Saturday February 13 and Sunday February 14
OPENING OF THE VILLA VASSILIEFF
Tuesday February 16 from 7 p.m to 8.30 p.
At Villa Vassilieff
REDISCOVERING MARC VAUX FUNDS
- J.D. Kirszenbaum, Célébration de la Saint-Jean à São Paulo, 1952, FNAC 29874, Centre national des arts plastiques © all rights reserved / CNAP / photography: Yves Chenot.
Conversation with Didier Schulmann (Curator, National Museum of Modern Art, Kandinsky Library), Nathan Diament (great nephew of J.D. Kirszenbaum, whose oeuvre was partially rediscovered thanks to the Marc Vaux funds), Joanna Fiduccia (art historian, specialist of Giacometti), Julie Martin (co-author with Billy Klüver of the book Kiki et Montparnasse 1900-1930, published in 1989) and Ellie Armon Azoulay (associate researcher, Villa Vassilieff).

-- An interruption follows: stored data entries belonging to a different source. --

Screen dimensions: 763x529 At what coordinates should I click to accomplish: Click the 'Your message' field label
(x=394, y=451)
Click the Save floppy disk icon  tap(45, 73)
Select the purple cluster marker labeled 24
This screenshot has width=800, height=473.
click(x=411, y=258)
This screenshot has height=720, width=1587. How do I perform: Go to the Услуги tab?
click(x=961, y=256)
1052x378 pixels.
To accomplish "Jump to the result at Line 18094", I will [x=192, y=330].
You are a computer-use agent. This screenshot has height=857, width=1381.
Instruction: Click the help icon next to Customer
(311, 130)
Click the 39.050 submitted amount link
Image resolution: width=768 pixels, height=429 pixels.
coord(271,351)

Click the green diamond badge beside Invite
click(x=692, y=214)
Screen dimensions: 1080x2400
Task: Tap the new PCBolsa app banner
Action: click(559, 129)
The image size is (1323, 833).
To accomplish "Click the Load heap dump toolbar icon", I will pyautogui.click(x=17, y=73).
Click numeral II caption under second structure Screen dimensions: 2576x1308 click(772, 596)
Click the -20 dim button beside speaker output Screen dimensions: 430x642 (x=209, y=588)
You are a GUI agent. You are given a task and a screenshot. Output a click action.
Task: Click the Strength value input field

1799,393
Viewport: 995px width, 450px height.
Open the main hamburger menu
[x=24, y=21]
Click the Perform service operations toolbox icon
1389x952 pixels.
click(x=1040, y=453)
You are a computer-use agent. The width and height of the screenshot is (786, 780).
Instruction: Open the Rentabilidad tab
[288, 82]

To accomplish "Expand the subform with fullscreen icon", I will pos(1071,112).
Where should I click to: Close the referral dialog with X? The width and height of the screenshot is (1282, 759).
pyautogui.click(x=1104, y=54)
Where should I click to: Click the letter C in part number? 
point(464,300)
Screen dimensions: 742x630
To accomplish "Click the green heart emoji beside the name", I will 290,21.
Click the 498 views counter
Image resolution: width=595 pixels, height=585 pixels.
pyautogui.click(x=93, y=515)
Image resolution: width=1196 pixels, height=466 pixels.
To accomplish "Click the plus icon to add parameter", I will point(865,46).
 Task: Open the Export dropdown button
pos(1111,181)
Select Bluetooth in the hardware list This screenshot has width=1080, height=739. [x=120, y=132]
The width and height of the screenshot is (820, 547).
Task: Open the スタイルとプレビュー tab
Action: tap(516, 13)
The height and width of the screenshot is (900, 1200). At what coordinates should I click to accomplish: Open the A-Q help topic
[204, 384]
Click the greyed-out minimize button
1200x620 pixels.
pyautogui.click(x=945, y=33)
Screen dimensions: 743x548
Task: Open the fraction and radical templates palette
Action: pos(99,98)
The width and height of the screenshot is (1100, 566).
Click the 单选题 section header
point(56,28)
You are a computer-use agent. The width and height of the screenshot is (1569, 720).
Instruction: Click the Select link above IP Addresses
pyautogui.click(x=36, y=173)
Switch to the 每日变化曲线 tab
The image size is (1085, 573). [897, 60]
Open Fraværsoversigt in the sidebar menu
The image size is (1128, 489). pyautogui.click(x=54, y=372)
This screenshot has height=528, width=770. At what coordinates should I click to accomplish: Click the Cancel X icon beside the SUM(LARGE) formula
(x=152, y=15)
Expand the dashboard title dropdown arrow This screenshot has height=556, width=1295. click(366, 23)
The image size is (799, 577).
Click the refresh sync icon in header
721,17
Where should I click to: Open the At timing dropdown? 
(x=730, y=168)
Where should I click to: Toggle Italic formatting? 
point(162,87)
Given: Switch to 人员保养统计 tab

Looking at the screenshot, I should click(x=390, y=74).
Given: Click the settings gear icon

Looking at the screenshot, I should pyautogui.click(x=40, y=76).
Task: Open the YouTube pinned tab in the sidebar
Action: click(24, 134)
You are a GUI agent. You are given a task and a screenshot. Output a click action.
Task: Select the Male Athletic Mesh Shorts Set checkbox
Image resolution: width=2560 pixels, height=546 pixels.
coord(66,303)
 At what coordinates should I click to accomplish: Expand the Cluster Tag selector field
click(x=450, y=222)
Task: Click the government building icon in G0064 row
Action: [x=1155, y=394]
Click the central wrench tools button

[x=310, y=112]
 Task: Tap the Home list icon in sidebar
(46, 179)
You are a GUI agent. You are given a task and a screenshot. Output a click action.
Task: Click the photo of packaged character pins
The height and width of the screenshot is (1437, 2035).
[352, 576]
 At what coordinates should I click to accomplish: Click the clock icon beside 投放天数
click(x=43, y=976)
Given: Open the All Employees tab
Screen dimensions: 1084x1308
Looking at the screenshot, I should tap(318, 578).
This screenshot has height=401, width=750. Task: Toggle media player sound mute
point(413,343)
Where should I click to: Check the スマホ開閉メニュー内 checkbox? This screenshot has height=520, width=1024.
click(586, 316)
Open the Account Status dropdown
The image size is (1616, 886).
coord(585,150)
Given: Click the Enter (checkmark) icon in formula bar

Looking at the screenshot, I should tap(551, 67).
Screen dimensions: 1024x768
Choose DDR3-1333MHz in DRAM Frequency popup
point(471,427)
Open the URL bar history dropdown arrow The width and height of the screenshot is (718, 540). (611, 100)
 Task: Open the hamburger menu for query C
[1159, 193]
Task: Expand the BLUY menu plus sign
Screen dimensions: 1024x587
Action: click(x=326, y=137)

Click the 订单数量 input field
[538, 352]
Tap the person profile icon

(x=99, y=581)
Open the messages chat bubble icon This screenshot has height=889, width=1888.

Who was Marc Vaux ? The answer to this question varies with every visit to the funds, kept in the Centre Pompidou since the photographer passed away in 1971. At first, it appears as a spectacular, perfectly structured pile of thousands of cardboard boxes, bearing family names — at times misspelled — for more than 6000 artists who were active in Paris between the early 20s and the end of the 60s, whose studios Marc Vaux visited to photograph their works. This evening invites art historians, researchers and experts in the Marc Vaux funds to activate some of the materials presented in the Groupe Mobile exhibition and draw the paths of mutliples stories that can be found in the margins of its photographs.
Saturday February 20 from 4 p.m to 8 p.m
At Villa Vassilieff
SLAUGHTER IN CINEMA
Carte Blanche to Clark House Initiative
- Sawangwongse Yanghwe, "Bhupen Dream", 2016, ink & Watercolour on Paper.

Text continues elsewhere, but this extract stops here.